WORK TO BE COMPLETED → Lines below that include the word "arrow" should each be copied.

DATA SECTION →
════

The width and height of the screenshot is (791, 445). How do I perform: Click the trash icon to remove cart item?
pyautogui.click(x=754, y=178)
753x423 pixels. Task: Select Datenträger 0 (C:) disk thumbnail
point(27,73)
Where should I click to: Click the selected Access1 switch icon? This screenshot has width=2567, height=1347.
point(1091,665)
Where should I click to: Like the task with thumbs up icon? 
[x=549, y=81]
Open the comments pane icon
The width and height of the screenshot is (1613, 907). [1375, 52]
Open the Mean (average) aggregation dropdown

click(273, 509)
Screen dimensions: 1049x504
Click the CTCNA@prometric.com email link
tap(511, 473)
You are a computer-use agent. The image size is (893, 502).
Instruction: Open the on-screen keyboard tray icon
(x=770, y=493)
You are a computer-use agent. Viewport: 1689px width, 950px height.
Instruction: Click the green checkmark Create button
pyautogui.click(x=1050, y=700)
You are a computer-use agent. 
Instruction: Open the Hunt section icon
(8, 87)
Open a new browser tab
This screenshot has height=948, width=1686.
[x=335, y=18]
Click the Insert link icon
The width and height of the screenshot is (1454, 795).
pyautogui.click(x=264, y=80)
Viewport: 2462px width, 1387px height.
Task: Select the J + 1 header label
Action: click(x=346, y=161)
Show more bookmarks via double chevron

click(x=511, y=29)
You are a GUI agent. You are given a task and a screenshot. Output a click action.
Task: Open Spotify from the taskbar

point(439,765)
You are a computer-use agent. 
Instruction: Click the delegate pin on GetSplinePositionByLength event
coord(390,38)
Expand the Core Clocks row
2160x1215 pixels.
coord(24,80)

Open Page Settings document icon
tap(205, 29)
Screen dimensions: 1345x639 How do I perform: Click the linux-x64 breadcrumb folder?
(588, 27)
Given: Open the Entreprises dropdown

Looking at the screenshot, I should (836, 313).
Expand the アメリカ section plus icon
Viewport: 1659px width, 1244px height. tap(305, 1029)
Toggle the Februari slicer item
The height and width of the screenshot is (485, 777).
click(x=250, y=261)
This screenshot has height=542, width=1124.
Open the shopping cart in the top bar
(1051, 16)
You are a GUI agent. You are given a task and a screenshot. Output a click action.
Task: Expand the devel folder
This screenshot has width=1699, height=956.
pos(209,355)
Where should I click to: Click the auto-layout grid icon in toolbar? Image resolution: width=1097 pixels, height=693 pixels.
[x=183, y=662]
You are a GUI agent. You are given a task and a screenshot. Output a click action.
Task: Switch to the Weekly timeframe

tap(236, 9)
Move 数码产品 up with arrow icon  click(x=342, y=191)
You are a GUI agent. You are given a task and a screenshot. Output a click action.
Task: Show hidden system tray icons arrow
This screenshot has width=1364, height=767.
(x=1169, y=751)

════

EXERCISE SOLUTION →
Move 数码产品 up with arrow icon  click(x=342, y=191)
Task: Show hidden system tray icons arrow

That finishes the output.